During Tuesday night’s Democratic presidential debate in Las Vegas, the candidates were presented with a question in the form of a video from a young African-American man. The question was both incredibly simple and immensely complicated: “Do black lives matter or do all lives matter?”
“Black lives matter,” said Sanders. “The reason those words matter is the African-American community knows that, on any given day, some innocent person like Sandra Bland can get into a car and then, three days later, she’s going to end up dead in jail. Or their kids are going to get shot. We need to combat institutional racism from top to bottom.”
Former Maryland Gov.
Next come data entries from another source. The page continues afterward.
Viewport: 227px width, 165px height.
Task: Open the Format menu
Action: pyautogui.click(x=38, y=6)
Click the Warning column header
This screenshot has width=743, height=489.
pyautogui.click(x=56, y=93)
Martin O’Malley followed Sanders’s comments with his own show of support for Black Lives Mater. “The point that the Black Lives Matter movement is making is a very, very legitimate and serious point, and that is, as a nation, we have undervalued… black lives.” O’Malley said.
Activists often take issue with the phrase “all lives matter” because, they argue, it minimizes issues, such as police brutality and institutional racism, specifically afflicting the African-American community more so than other racial or ethnic groups.
That Sanders and O’Malley instantly and forcefully voiced their unequivocal support for Black Lives Matter shows how the social media-fueled civil rights movement has become a new center of gravity for the Democratic party.
Both candidates’ relationships with the movement were formerly considerably more rocky. During the Netroots Nation conference for progressive activists earlier in July, O’Malley was in the middle of being interviewed when a group of activists stormed the room and angrily started questioning the former governor about what he would do on civil rights. “Black lives matter. White lives matter. All lives matter,” O’Malley said, eliciting a chorus of boos.
When Sanders went onstage shortly thereafter, they continued to yell, to which Sanders replied, “If you don’t want me to be here that’s OK. I don’t want to out-scream you.”
Sanders’s was similarly interrupted a few weeks later when activists rushed onstage during a rally in Seattle, shoving the candidate aside to give a speech about police violence against African-Americans and calling the largely white crowd, which was pelting them with jeers for interrupting Sanders, racists. Sanders simply left the stage and elected not to speak.
The conflict between the candidates—especially Sanders, who has spent recent months gaining in the polls—and Black Lives Matter created the narrative of a rift between the largely white standard-bearers of the Democratic party going forward and the traditionally reliable African-American base. High turnout among African-Americans was one of the major factors lifting President Barack Obama to victory. If that support were to wither away, it would complicate any Democrat’s chance of winning the White House.
Sanders, who is running as the strongest progressive in the race, quickly pivoted to include the concerns of Black Lives Matter activists into his core platform. He added a “racial justice” page to his website, with policy proposals echoing many of the concerns of Black Lives Matter activists. He met privately with activists and hired Symone Sanders, a black woman with a background in criminal justice advocacy, as his national press secretary.
Going into the debate, the Sanders campaign expected to use the opportunity to talk bout Black Lives Matter. “I think we’re going to talk about issues of importance to the black community,” Sanders’ campaign manager Jeff Weaver told CNN in the hours preceding the debate. “I think we’re going to talk about criminal justice reform. I think we’re going to talk about dealing with systemic racism. I think we’re going to talk about many of the economic issues that are important to African-American voters.”
The debate’s question on Black Lives Matter didn’t just make waves onstage. Immediately following the question, the Google search volume on “Black Lives Matter” immediately skyrocketed.